Curious that there's a lot of downvoting of reasonable comments in this thread.


Sometimes I wonder if there is any place for monks in modern Western society.

We already know certain parts of society need specific protections from other parts of society: professors, journalists, judicial-administrators, etc.

Is it a legitimate extension of that concern that certain parts may, at least in part, need protection from other parts of society?

I mean... leading scientists from schools like Harvard have knowingly lied to the population about the dangers of things like lead, sugar, etc.


> We already know certain parts of society need specific protections from other parts of society [...]

> Is it a legitimate extension of that concern that certain parts may, at least in part, need protection from other parts of society?

That's not an extension, it's just a restatement, and not even in different words.


Yea what I mean is in some sense it seems obviously logical. But I admit the use of the word other does change from one sentence to the other.


Sure, but "protections"? As they say, money doesn't talk, it swears.


And people still wonder why it is taking so long to find a "cure". Everyone invovled is incentivized to never actually get to a point where "cancer" is a solved problem.

Of course, that is beside the point. One of the most effective treatments remains a series of prolonged dry or water fasts. ~10 and ~40 days respectively. But because no one can patent it or make $3M a year in kickbacks, I doubt it will ever be known to the mainstream in my lifetime.
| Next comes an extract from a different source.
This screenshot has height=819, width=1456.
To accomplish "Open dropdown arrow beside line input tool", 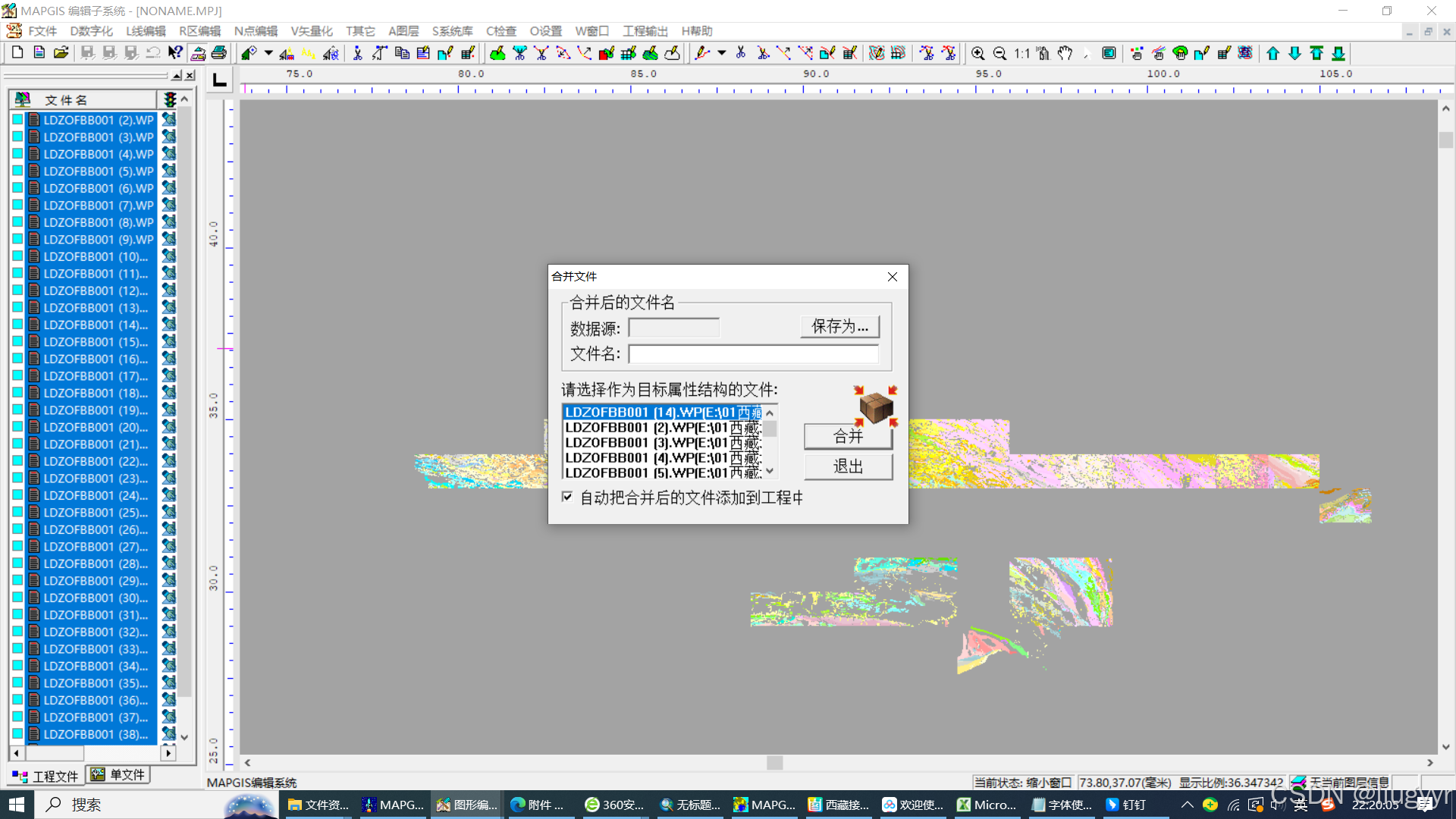I will point(722,52).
This sort of thing has been tested in animal models and it doesn't work. It is also completely implausible, but that's beside the point, you are unlikely to be convinced I suppose.

There are clinical trials of fasting in cancer patients. These have been designed by careful and ethical scientists and doctors. They are looking currently at whether fasting can improve the efficacy or tolerance of chemotherapy.

It is frankly stupid to take an already malnourished individual and make them fast for 40 days.


The reason I will not be convinced is that in the last 20 years I have seen first hand hundreds of people cure such diseases from Crohn's to many types of cancer by fasting.

The only times people have not been as successful as others is when fasting was preceded by chemotherapy/radiation which frankly destroy the body and for the most part is a death sentence one way or another.

And you are flat out wrong about your last point. Fasting is the biggest gift you can give your body, including and especially when it appears weaker due to a disease.


Are there any studies or support you can give behind your claims?

Just as you're skeptical of research in the area, I'm skeptical of people claiming to have seen "hundreds of people" cured of diseases by something as simple as fasting.


There is no one “cure” to cancer. Each cancer requires its own set of treatments.


No. Absolutely not true. There are no 100 types of cancer. This is just the medical world concept of selling you on the equivalent to 100 types of morning cereal. There are of course different locations in the body where these damaged cells are located, but that's all there is to it. We turned a very very simple concept of damaged cells that the body cannot repair using the lymphatic system and flush out of the kidneys due to constant state of acidosis into a trillion dollar boogieman.


I am not a medical expert, but as far as I am aware there are different treatments for different cancers, all tailored to be the most effective for that particular type.


> One of the most effective treatments remains a prolonged dry or water fast.

What are the best sources you have seen to support this? I have seen articles via Google, but I'd like to see more sources. (Writing this comment sitting next to a cancer fighter on a 48-hr chemo session.)


Could you provide some sources to back this claim?